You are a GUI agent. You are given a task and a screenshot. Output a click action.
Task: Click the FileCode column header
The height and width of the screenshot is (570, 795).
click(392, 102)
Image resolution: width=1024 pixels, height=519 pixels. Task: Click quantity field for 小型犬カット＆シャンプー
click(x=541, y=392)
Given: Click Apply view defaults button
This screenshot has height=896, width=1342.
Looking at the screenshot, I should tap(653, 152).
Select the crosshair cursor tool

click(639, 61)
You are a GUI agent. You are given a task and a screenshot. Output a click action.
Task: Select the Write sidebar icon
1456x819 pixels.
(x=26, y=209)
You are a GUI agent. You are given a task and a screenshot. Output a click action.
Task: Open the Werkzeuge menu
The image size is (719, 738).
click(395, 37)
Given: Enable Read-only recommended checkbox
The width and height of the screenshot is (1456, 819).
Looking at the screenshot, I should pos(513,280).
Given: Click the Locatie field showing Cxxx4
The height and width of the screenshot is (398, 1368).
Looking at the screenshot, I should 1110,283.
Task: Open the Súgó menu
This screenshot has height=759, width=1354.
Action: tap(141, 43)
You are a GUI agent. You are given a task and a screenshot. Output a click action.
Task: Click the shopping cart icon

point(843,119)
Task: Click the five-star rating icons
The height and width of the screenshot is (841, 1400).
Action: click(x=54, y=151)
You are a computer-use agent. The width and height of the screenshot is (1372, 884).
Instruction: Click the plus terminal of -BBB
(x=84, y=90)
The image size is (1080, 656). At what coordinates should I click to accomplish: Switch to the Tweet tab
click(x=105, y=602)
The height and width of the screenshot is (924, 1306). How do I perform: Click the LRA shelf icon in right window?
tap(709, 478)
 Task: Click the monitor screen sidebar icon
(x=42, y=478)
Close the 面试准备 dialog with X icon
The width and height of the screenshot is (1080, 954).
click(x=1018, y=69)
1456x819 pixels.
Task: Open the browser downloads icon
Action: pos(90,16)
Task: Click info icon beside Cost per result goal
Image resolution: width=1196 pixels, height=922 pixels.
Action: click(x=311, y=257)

• _What you should do_: Copy the stretch of items from the line containing "Task: Click info" through the end of the items, reproducing each line without change.

• _Answer for this exercise_:
Task: Click info icon beside Cost per result goal
Image resolution: width=1196 pixels, height=922 pixels.
Action: click(x=311, y=257)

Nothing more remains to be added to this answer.